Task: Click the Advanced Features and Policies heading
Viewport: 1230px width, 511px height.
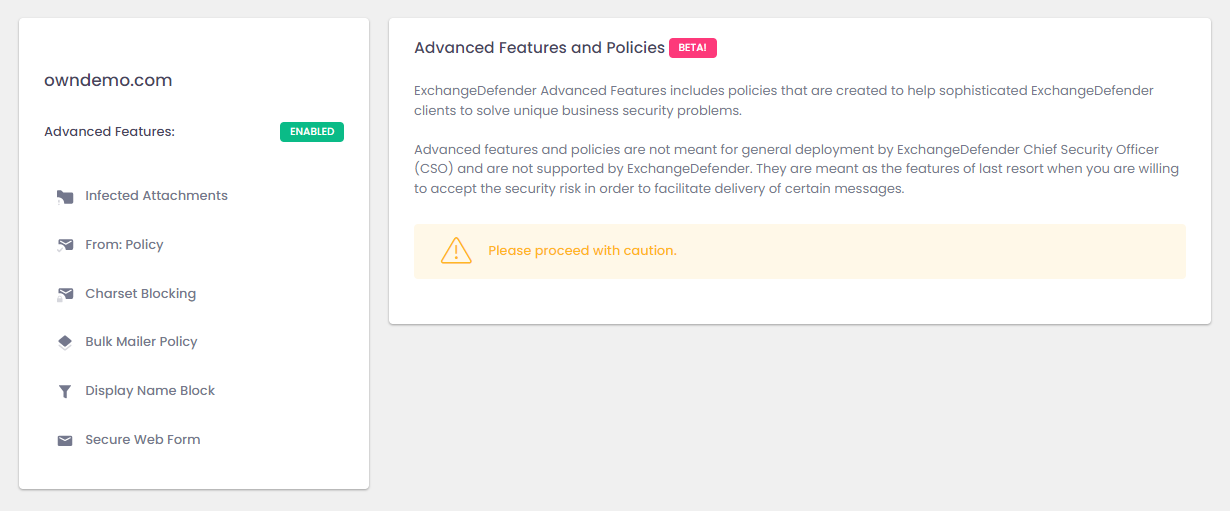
+ + +
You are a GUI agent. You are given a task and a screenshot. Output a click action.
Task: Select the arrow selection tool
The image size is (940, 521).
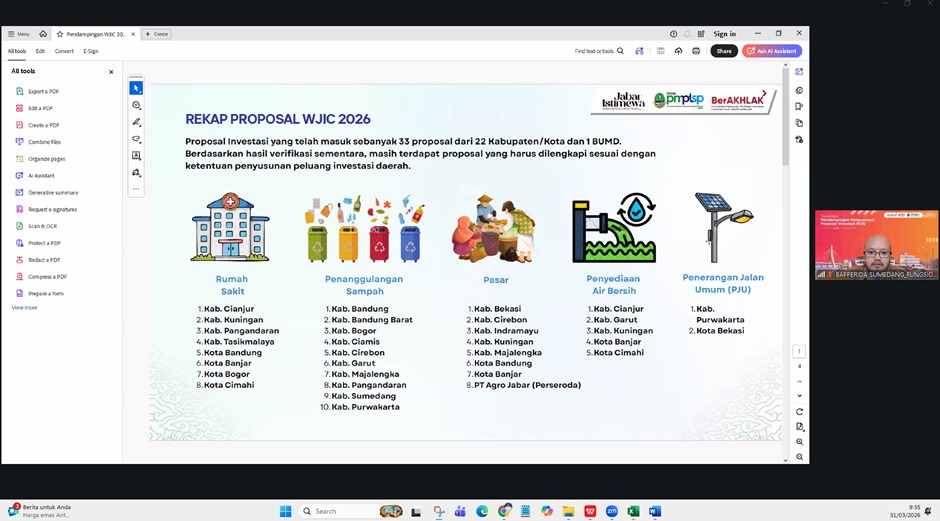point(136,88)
+ + +
THE TASK: Copy the records from the line holding "You are a GUI" through the line holding "point(136,88)", both included, and leave out the pictures.

ANSWER IN FULL:
You are a GUI agent. You are given a task and a screenshot. Output a click action.
Task: Select the arrow selection tool
The image size is (940, 521).
point(136,88)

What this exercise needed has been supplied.